Okey donc si j'ai une radeon mobility 9200 ou 9600 je suis dans les choux ?

----------

## theturtle123

je sais pas du tout si 9000 veut dire toute la série 9xxx...

au pire regarde sur[url] http://www.linux-laptop.net/[/url]

il doit bien y avoir quelqu'un avec une 9200 ou 9600 là dessus   :Wink: 

----------

## Jean-Francois

 *Quote:*   

> hé bien déja tu as emergé ati-drivers ?? car ce sont les drivers ati , puis aprés tu un opengl-update et voila !! 

 

Oui c'est fait. 

Et j'ai bien déclaré fglrx comme driver X dans XF86Config.

----------

## theturtle123

tente de faire ta config de X avec 

fglrxconfig

ça te fera une config spéciale pour ta carte   :Wink: 

sinon dans le kernel il faut activer l'agp gart mais pas le module dri spécifique radeon

----------

## Gentoo_Lover

oui exacte et pence a faire un opengl-update ! et ensuite test ton xscreensaver en tout petit (un en 3D) et ragarde tes FPS (Frames Par Secondes) tu devrais être au alentour de 3000 (car c'est en tout petit)

----------

## Jean-Francois

 *Quote:*   

> tente de faire ta config de X avec fglrxconfig 

 

C'était ce que j'avais fait

 *Quote:*   

> sinon dans le kernel il faut activer l'agp gart mais pas le module dri spécifique radeon

 

Je verifie ça ce soir en rentrant. Il me semble que l'agpgart c'est bon, le DRI je ne suis pas sur.

----------

## theturtle123

le plus important est de bien active le DRI générique mais SURTOUT PAS le module radeon livré avec le kernel puisque ce sont les ati-drivers qui vont prendre en charge l'acceleration et sinon il y a un genre de conflit

c'est vraiment tout simple à faire, normalement tu ne devrais pas avoir de problèmes en respectant ces quelques règles   :Wink: 

----------

## Pachacamac

Pour les mobility j'ai trouvé un tuto ici : https://forums.gentoo.org/viewtopic.php?t=183464&start=0&postdays=0&postorder=asc

Mais comme je n'ai pas ce type de carte je n'ai pas pu tester.

----------

## theturtle123

apparement il utilise aussi les fglrx comme pour une ati classique avec quelques réglages spécifique à la version mobility pour paramètrer le driver. 
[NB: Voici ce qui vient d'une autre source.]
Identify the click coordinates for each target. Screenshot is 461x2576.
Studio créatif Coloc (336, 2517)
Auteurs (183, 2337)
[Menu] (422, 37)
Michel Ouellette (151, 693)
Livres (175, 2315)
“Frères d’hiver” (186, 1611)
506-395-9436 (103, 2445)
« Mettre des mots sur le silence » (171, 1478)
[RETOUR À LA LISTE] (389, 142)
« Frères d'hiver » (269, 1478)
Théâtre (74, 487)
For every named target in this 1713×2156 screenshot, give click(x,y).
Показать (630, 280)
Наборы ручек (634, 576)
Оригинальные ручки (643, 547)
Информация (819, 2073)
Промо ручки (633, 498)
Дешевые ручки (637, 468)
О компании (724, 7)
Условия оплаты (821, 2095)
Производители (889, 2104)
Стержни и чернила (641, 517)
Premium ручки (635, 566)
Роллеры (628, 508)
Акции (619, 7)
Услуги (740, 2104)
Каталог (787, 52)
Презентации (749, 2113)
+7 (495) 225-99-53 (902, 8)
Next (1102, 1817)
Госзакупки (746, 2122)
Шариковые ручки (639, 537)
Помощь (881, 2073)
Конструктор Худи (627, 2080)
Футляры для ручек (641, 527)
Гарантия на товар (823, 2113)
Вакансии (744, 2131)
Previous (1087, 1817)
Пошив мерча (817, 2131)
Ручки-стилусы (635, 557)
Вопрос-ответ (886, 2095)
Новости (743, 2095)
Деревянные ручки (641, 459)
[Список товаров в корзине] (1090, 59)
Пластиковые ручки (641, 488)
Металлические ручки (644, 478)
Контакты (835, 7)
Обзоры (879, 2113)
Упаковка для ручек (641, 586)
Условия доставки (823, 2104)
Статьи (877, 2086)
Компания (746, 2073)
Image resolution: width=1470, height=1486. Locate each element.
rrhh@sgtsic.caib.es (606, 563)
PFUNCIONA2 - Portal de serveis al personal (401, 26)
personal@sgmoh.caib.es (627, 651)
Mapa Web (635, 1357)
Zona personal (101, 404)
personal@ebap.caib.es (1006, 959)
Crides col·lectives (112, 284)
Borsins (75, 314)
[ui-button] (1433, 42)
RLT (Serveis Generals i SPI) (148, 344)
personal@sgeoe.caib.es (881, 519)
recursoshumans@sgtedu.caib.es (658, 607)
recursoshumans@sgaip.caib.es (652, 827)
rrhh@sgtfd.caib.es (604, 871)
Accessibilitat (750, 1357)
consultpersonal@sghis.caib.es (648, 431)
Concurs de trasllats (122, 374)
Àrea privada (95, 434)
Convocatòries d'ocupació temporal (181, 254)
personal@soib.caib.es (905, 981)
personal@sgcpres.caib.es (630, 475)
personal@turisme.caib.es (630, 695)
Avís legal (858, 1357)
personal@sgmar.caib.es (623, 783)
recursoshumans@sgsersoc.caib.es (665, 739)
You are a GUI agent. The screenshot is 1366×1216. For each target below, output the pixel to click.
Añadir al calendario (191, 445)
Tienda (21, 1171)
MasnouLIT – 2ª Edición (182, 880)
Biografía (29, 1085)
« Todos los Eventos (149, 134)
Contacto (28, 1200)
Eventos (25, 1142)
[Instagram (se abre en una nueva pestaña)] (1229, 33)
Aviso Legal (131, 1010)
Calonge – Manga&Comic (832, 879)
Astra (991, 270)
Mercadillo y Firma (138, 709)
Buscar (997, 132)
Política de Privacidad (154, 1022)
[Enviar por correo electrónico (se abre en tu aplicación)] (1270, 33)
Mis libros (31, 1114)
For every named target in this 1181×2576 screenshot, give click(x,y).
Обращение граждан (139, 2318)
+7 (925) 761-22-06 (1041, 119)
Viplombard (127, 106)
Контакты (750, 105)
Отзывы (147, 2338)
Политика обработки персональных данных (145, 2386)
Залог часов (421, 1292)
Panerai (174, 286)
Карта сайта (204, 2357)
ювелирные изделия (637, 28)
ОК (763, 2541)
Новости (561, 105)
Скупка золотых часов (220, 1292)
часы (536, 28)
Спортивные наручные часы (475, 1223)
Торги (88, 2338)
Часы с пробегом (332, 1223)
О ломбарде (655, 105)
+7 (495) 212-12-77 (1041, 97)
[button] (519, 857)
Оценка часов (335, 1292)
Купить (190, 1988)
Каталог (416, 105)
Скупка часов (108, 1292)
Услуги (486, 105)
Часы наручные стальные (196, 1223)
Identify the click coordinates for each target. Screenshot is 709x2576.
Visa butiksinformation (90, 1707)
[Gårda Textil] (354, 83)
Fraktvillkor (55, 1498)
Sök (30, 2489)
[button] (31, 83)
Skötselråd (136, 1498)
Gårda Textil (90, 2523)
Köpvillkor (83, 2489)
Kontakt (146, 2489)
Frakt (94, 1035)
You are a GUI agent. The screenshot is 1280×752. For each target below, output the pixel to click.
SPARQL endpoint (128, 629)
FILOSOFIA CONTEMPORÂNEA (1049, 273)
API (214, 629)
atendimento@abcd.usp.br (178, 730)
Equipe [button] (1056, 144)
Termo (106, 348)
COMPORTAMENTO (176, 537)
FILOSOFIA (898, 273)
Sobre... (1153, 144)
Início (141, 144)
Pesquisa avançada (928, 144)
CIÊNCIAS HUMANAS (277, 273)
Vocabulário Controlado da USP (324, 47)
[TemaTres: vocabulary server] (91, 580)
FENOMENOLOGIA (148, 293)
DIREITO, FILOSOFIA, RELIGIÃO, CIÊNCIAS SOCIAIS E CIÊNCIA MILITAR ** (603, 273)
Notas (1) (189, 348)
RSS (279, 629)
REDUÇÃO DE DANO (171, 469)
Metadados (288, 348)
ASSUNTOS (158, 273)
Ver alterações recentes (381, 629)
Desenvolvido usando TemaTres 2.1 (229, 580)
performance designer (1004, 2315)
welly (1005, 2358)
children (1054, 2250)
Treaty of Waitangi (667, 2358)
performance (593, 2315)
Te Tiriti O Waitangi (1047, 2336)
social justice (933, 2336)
ça n'a pas l'air bien compliqué à config !   :Wink: 

----------

## Jean-Francois

 *Quote:*   

> oui exacte et pence a faire un opengl-update ! et ensuite test ton xscreensaver en tout petit (un en 3D) et ragarde tes FPS (Frames Par Secondes) tu devrais être au alentour de 3000 (car c'est en tout petit)

 

J'ai refait les manip, et si j'ai l'impression que ça va un peu plus vite sur la 3D c'est loin d'être génial. FPS de l'ordre de 40 sur les petites fenêtre 3D... et entre 14 et 18 en plein écran... minable pour une telle carte...

De toute façon le fglrxinfo me donne toujours Mesa en réponse.

----------

## Jean-Francois

Et puis de toute façon y'a quand même un truc qui me chiffonne...

si je dois désactiver le DRM du kernel il faut que je puisse utiliser celui d'X or emerge xfree-drm refuse de s'exécuter sur un kernel 2.6 et demande d'utiliser le DRM du noyau.

----------

## El_Goretto

 *Quote:*   

> 
> 
> J'ai refait les manip, et si j'ai l'impression que ça va un peu plus vite sur la 3D c'est loin d'être génial. FPS de l'ordre de 40 sur les petites fenêtre 3D... et entre 14 et 18 en plein écran... minable pour une telle carte...
> 
> De toute façon le fglrxinfo me donne toujours Mesa en réponse.

 

Il faut être honnête, une fois ton pb réglé, les applis X openGL iront mieux, mais surtout n'espère pas naivement comme moi au début, pouvoir lancer une grosse appli genre jeu, même avec une 9800 pro (ce que j'ai). Bugs graphiques et perfs désastreusess au rendez vous. 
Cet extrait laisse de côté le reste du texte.